The Minnesota Family Investment Program, the Child Care Assistance Program, and General Assistance are all intended to help people going through a difficult time get back on their feet.
But changes are needed to prevent people from taking advantage of these programs “who clearly [have] the resources to fully support themselves,” Brad Thiel, director of Anoka County’s Economic Assistance Department, told the House Human Services Finance and Policy Committee Tuesday.
HF822, sponsored by Rep. Erin Koegel (DFL-Spring Lake Park), would modify the way self-employment income is treated when determining eligibility for the state’s economic assistance programs to “weed out waste, fraud, and abuse,” she said.
It was laid over for possible inclusion in an omnibus bill.
“Some self-employed people pay most or all of their personal expenses using business or co-mingled accounts,” Thiel said. “The current statute … does not clearly define what income is in these situations.”
The bill would include “any business accounts used to pay expenses not related to the business” in the list of items needed to be verified when determining program eligibility and asset or personal property limitations.
It is not intended to create any unnecessary barriers for people in genuine need or to blur the distinction between county workers determining eligibility and fraud investigators, Thiel said.
Small-business owners with genuinely low incomes, who are legitimately reinvesting in their businesses, would not be impacted by the change, said Rep. Jennifer Schultz (DFL-Duluth), the committee chair.
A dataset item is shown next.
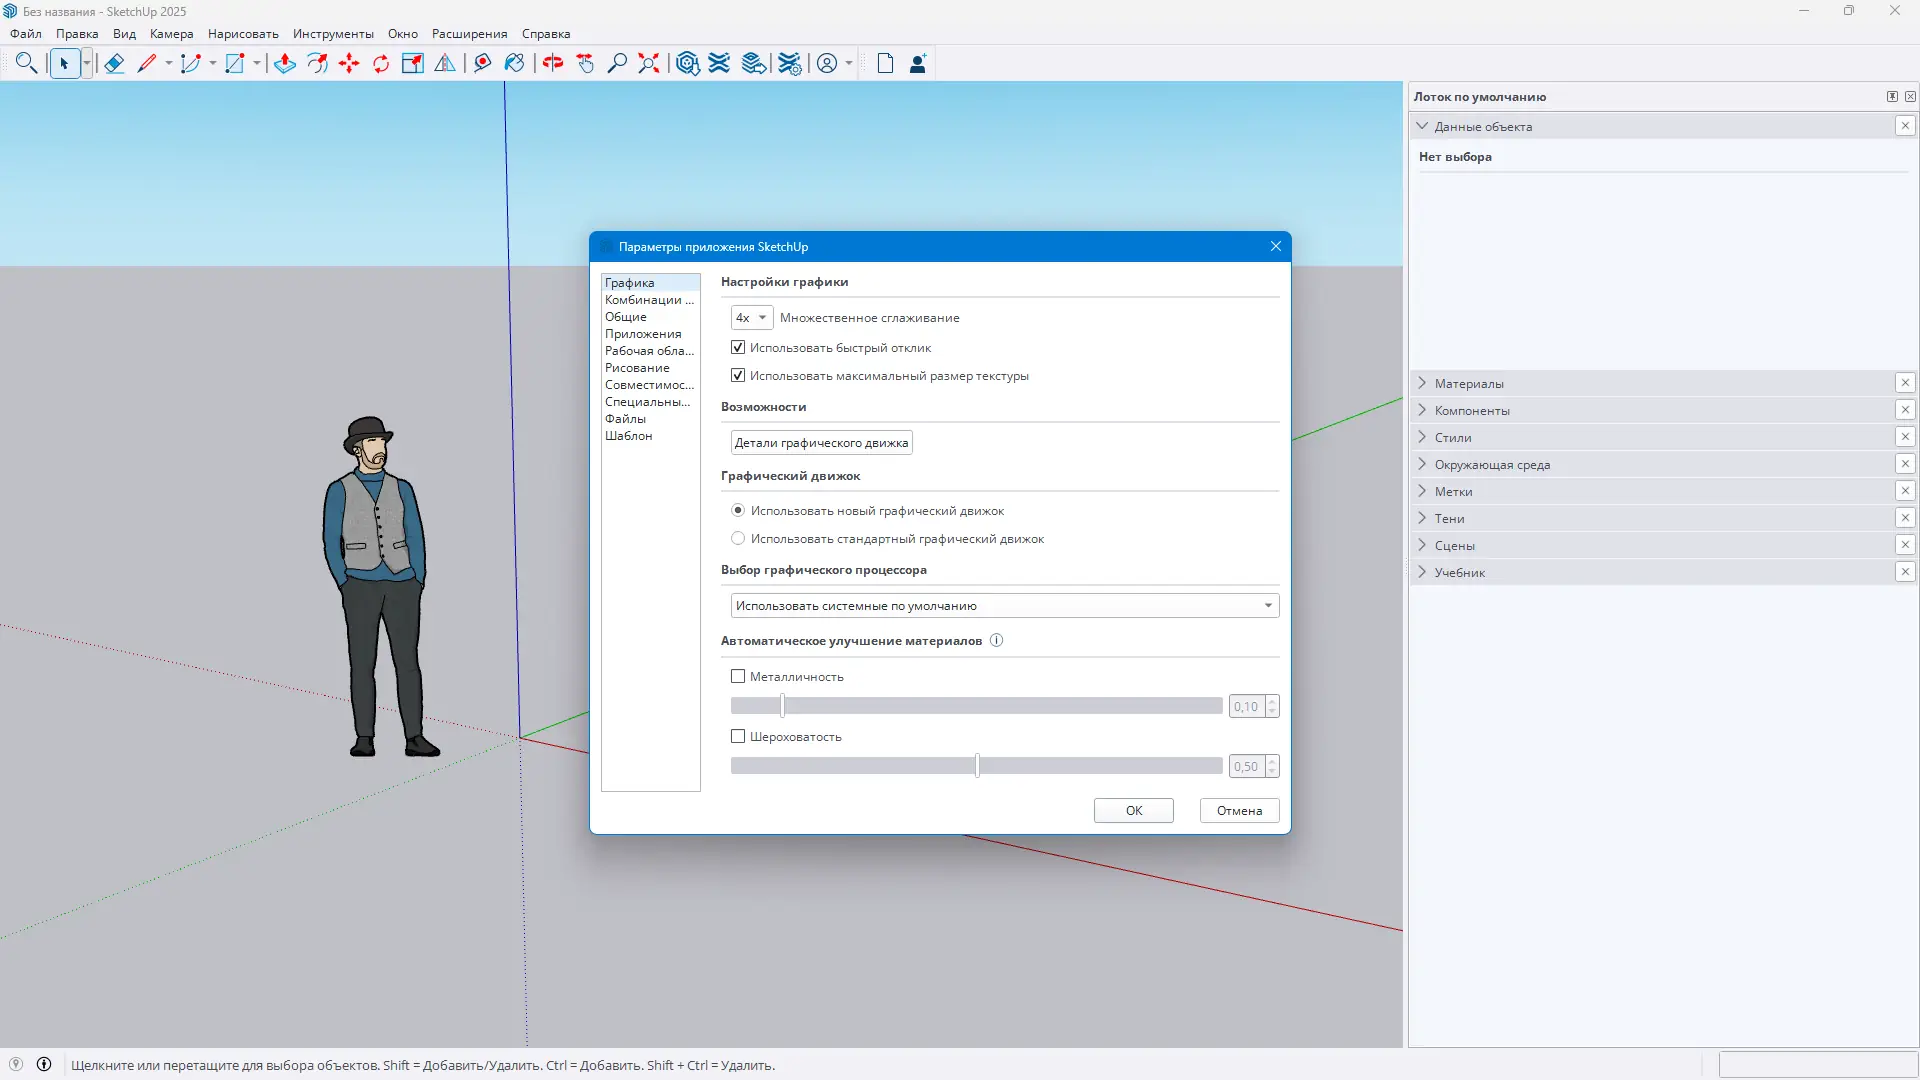Click the Отмена button
The width and height of the screenshot is (1920, 1080).
tap(1239, 811)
“We’re not talking about folks with low incomes. If you’re self-employed and you still qualify, that’s fine,” Thiel said.
In Anoka County, a married couple with several children who owned and operated several businesses claimed only $1,000 in month income with $810 in monthly expenses when applying for economic assistance. But their lifestyle didn’t match their claims, Thiel said.
A county investigation discovered that – using business accounts – the couple purchased a $350,000 home with a $20,000 down payment, owned three vehicles with personalized license plates and met all the monthly payments, and reported their respective annual incomes as $105,000 and $45,000 in credit applications.
“We were unable to fully prosecute them,” and the family is still receiving benefits, Thiel said.
The recommendation comes from a working group convened by the Department of Human Services, including the Department of Revenue and counties, to look at this specific issue, Koegel said.